Copy out exactly the stretch of the listing below that begins at the line containing "The height and width of the screenshot is (508, 683)." and ends at the line containing "Image resolution: width=557", and copy nothing outside it.
:::::
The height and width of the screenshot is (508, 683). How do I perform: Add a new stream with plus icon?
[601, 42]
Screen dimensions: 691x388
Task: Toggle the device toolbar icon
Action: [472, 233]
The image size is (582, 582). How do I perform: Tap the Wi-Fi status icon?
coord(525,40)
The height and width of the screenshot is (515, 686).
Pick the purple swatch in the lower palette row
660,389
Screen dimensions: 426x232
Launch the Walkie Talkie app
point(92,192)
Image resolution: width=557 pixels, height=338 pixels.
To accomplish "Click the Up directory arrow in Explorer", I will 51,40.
:::::
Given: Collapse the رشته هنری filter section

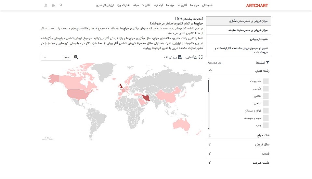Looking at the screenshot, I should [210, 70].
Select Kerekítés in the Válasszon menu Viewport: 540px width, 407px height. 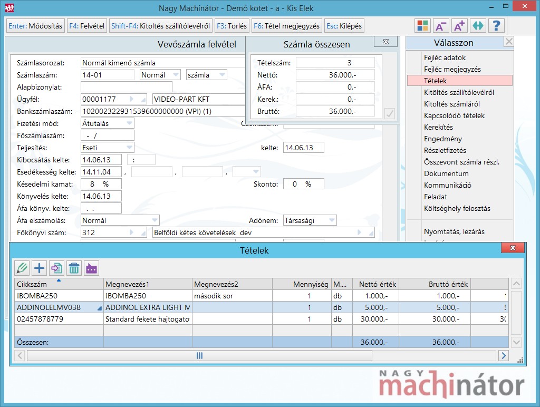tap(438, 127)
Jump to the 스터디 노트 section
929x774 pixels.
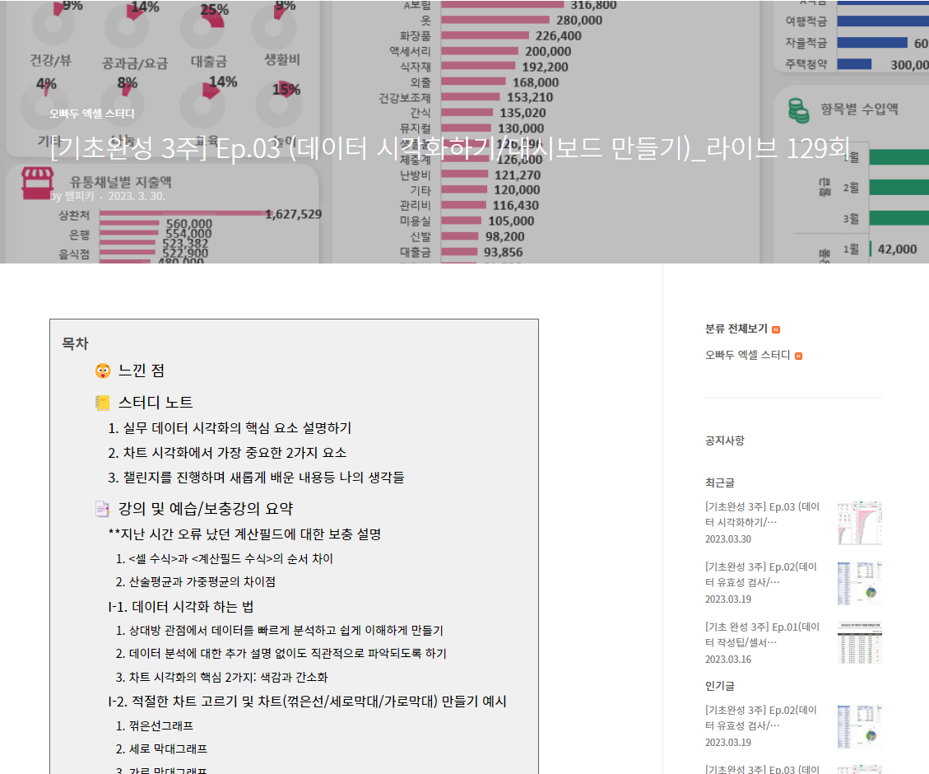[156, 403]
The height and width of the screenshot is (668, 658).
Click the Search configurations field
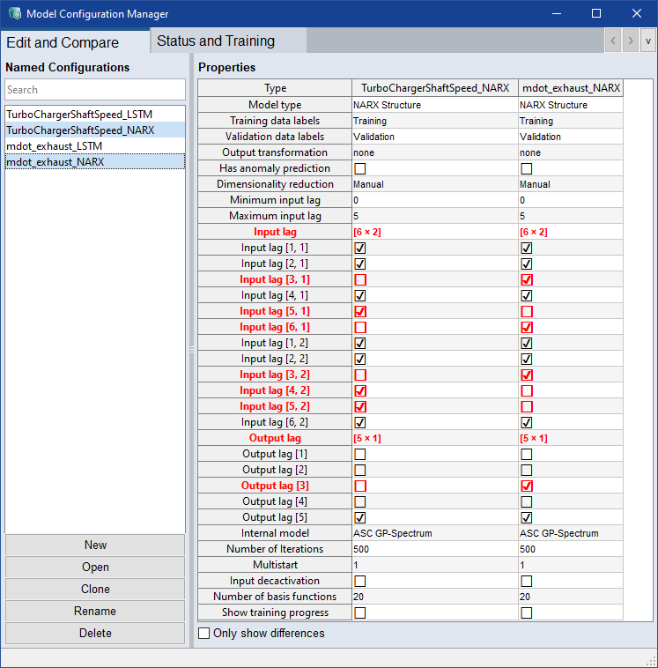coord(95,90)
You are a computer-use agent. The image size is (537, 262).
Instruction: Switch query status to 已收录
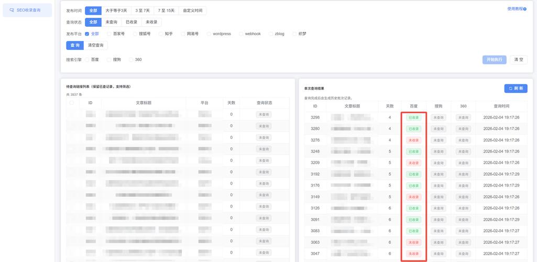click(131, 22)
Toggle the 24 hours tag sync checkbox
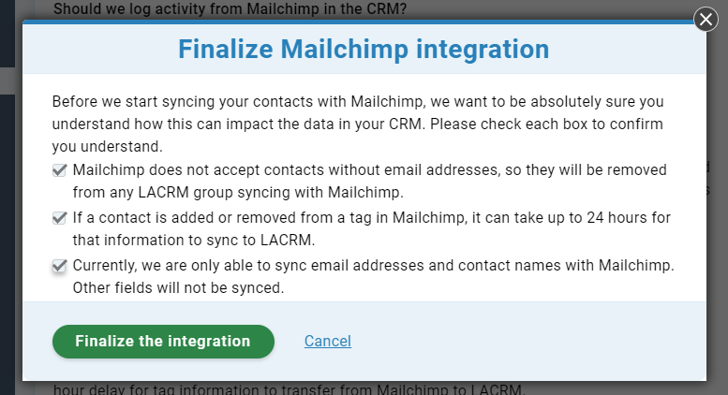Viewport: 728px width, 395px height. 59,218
:::::
» **Answer to the problem**
The height and width of the screenshot is (508, 683). How do I perform: Add a new stream with plus icon?
[601, 42]
Screen dimensions: 691x388
Task: Toggle the device toolbar icon
Action: [472, 233]
The image size is (582, 582). How do I perform: Tap the Wi-Fi status icon?
coord(525,40)
The height and width of the screenshot is (515, 686).
Pick the purple swatch in the lower palette row
660,389
Screen dimensions: 426x232
Launch the Walkie Talkie app
point(92,192)
Image resolution: width=557 pixels, height=338 pixels.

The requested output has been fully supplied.